> [SUPPLIED MATERIAL]
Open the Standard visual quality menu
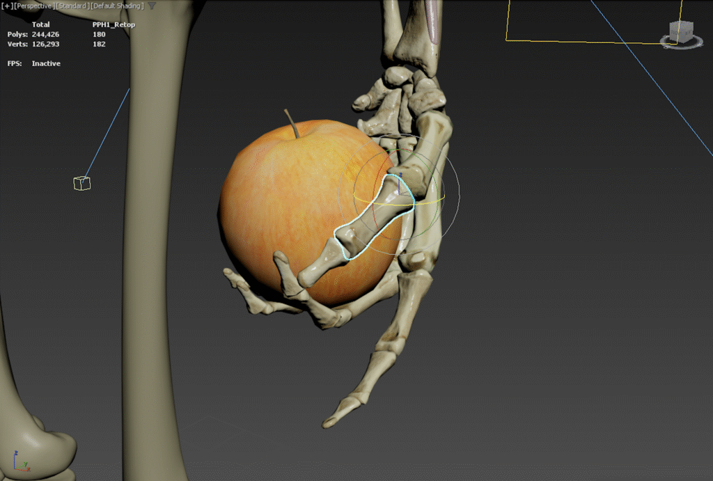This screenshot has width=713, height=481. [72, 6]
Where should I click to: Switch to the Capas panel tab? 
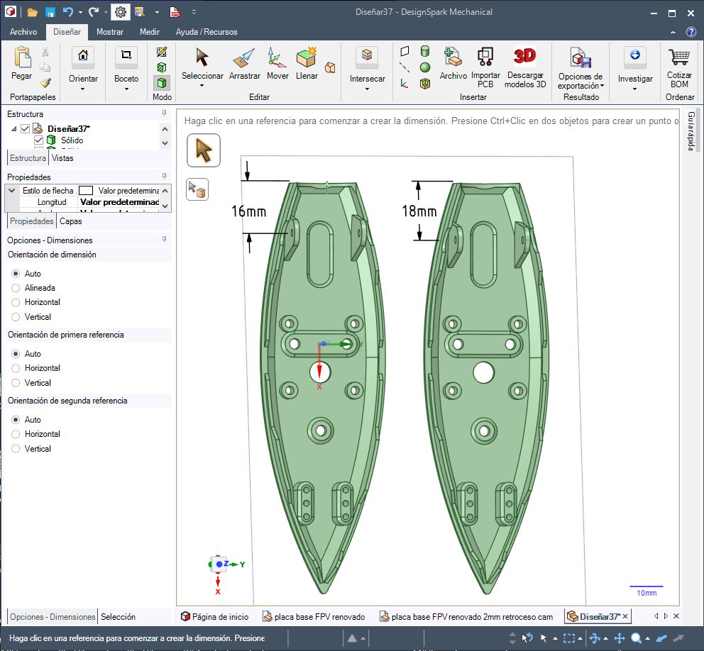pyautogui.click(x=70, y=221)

...

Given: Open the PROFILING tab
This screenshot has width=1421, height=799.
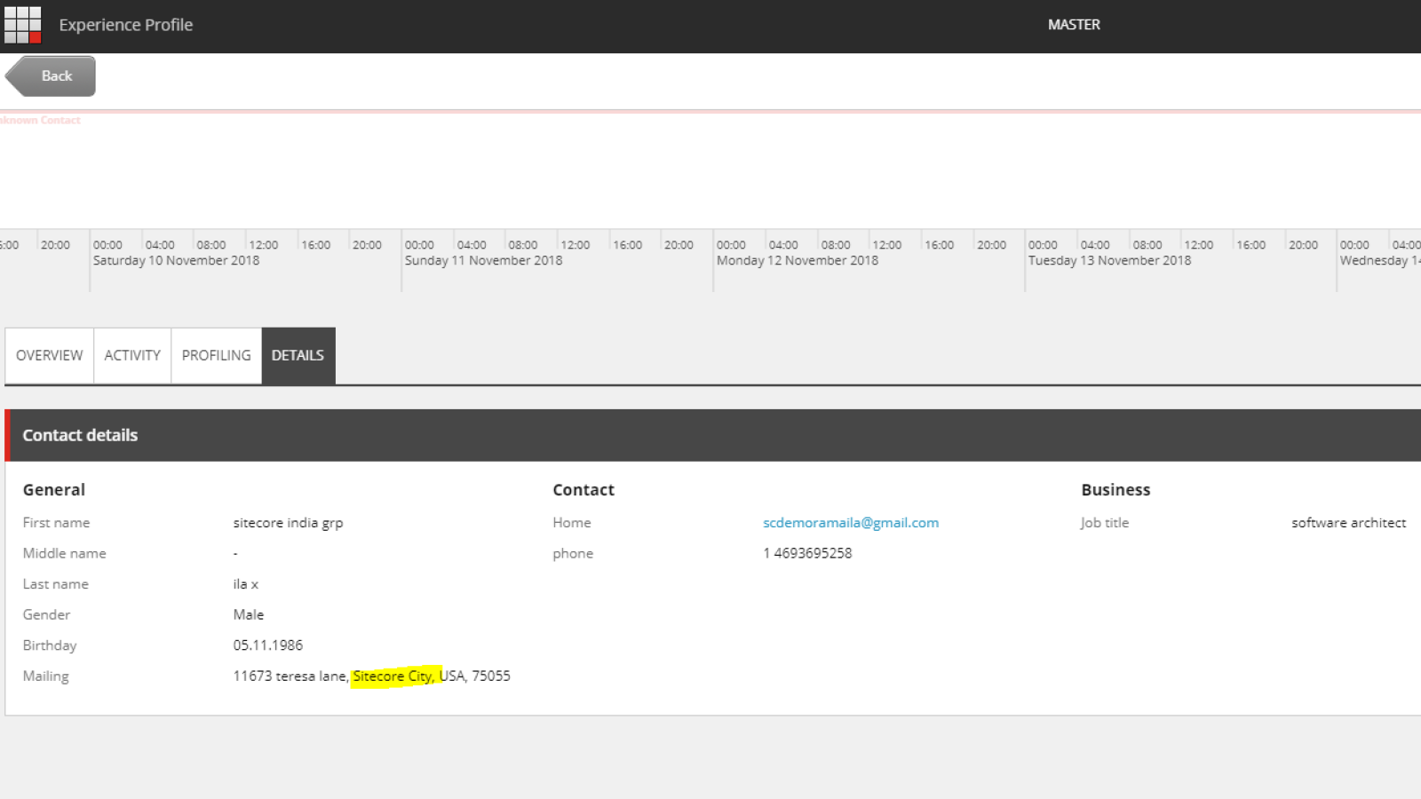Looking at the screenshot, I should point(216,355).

* * *

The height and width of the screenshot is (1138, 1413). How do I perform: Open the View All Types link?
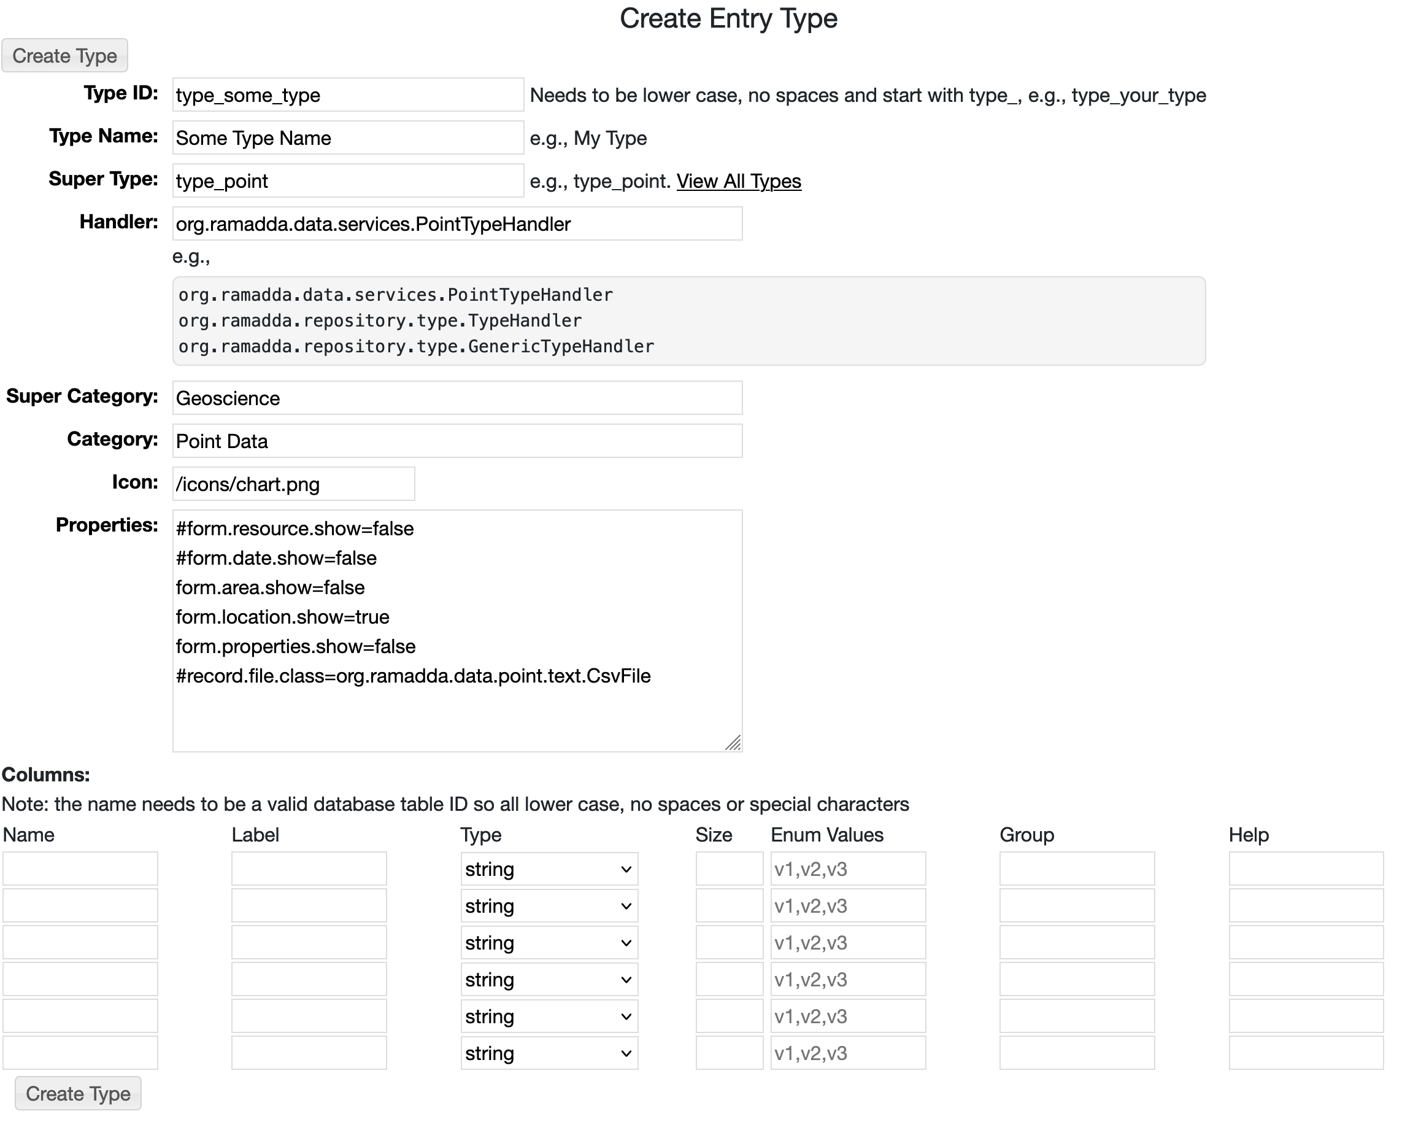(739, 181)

> [REQUIREMENTS] Reproduce the stretch of data from the line containing "Open the Standard visual quality menu" through the line containing "pyautogui.click(x=70, y=221)", and omit the pictures.

> [RESULT FOR THIS EXERCISE]
Open the Standard visual quality menu
This screenshot has width=713, height=481. [72, 6]
Where should I click to: Switch to the Capas panel tab? 
pyautogui.click(x=70, y=221)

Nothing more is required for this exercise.